Is there a 'Green Revolution' of the landless? Decentring technology, recognising intersectionality, and pluralising ontology in rural South India
(University of Sussex)
Saurabh Arora (University of Sussex)
Paper short abstract:
This paper revisits agrarian transformation since the 1970s in a green revolution region in south India through the standpoint of landless workers. Using life-histories we explore how workers traverse changing ecologies including depleting groundwater, rainfall patterns and eroding village commons.
Paper long abstract:
This paper examines contrasting yet overlapping ontologies underpinning three sets of narratives of the green revolution since the 1970s in south India. The first dominant set of narratives is underpinned by modern technology including electric pump-sets for groundwater extraction, hybrid varieties (of rice), synthetic fertilisers and pesticides. This technological materiality is reinforced by income-based conceptualisations of poverty and yield-based measurements of growth. Landless workers sometimes enter these narratives, as beneficiaries of rising wages and demand for labour on farms and in the expanding non-farm economy. The second set of narratives is critical of the green revolution's human and environmental impacts. Bodies and practices of the landless enter these narratives as victims of pesticide poisoning and de-skilling, and of caste based discrimination.

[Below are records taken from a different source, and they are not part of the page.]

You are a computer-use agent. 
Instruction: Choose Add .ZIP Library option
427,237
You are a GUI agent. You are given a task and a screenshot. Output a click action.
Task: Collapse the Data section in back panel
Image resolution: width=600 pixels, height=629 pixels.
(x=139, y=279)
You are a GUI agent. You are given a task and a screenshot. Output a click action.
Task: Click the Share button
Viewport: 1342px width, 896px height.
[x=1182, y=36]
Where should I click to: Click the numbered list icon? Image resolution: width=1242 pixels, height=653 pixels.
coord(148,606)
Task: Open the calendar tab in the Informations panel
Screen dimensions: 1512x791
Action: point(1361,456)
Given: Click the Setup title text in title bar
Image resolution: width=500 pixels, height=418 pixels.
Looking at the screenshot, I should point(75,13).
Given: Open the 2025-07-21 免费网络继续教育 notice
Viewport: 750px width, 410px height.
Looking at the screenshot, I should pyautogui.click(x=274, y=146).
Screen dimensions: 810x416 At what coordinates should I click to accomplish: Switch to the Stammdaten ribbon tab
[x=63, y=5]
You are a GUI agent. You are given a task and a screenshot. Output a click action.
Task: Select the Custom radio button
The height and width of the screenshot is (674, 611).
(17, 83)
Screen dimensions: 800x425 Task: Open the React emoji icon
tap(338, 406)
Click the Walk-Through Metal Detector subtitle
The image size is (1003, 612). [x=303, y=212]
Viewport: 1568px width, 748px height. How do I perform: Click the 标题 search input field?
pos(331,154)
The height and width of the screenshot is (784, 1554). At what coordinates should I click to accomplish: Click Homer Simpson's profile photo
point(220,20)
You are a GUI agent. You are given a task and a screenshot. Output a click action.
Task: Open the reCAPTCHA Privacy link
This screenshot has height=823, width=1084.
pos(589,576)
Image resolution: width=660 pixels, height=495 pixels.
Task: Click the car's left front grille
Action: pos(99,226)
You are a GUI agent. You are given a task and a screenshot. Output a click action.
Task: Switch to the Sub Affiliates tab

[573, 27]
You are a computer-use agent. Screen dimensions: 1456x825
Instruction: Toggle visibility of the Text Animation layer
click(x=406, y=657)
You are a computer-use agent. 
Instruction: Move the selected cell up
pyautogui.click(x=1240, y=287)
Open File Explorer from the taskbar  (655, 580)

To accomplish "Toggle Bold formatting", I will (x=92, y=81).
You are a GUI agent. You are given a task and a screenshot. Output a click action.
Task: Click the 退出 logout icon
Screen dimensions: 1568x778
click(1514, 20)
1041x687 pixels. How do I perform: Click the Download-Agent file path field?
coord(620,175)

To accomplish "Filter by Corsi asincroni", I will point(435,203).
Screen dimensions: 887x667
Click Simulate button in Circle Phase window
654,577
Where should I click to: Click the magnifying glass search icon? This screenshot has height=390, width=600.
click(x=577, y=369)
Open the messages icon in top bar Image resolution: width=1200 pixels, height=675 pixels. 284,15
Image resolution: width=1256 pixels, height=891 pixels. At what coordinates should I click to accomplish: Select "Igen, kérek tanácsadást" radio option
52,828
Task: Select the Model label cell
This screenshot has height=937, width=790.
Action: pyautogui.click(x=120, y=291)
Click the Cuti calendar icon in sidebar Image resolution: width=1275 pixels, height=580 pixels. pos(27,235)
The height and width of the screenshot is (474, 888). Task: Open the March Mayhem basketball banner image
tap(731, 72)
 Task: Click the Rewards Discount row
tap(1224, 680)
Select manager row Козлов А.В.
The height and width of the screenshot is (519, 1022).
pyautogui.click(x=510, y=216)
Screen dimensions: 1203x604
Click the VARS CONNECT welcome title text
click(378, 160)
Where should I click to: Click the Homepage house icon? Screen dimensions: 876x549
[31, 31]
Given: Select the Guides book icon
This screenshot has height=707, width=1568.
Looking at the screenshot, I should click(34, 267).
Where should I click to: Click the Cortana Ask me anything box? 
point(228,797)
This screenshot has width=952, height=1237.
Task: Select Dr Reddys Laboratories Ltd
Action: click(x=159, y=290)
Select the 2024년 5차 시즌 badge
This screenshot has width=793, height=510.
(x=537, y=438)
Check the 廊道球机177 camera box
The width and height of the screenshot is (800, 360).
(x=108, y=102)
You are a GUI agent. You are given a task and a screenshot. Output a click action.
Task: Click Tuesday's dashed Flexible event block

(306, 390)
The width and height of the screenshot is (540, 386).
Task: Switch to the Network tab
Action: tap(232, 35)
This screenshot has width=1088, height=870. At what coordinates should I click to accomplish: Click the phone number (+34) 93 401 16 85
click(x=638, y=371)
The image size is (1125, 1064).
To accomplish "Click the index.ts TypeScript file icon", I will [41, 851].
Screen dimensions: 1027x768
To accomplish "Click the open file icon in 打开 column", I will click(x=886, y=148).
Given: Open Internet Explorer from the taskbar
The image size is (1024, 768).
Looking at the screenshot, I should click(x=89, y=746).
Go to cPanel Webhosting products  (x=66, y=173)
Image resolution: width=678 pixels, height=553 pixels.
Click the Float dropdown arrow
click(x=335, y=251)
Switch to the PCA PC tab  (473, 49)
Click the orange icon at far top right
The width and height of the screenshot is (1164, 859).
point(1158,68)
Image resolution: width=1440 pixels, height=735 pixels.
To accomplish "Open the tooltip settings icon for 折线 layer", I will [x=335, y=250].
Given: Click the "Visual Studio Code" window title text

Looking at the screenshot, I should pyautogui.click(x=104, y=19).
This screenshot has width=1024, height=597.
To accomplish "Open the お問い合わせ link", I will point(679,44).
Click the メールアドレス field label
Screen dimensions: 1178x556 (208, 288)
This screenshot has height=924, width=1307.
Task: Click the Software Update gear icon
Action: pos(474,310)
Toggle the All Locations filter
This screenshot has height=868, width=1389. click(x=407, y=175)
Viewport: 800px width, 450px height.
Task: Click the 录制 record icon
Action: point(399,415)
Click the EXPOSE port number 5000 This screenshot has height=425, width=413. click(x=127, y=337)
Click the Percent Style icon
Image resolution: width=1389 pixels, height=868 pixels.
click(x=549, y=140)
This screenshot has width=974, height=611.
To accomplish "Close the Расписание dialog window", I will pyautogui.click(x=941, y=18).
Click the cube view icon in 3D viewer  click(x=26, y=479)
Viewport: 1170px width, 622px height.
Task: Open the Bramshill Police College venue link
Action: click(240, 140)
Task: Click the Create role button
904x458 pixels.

Using new life-histories of elderly men and women in Tiruvannamalai district of Tamil Nadu, we offer a third set of narratives. These narratives illustrate how landless workers shaped the green revolution transformations, and how they relate/adapt to changing ecologies including depleting groundwater, variable rainfall patterns and eroding village commons. Employing the concept of intersectionality to analyse gender alongside class and caste, we focus on life-histories of the land-deprived Dalits as well as of men and women from landowning castes who lost ownership or access to their lands. These narratives do not simply challenge the dominant techno-centric histories of the Green Revolution, they are also crucial for moving beyond policies and wider political discourses engaging with the agrarian crisis in India, which continue to be centred on landowning farmers.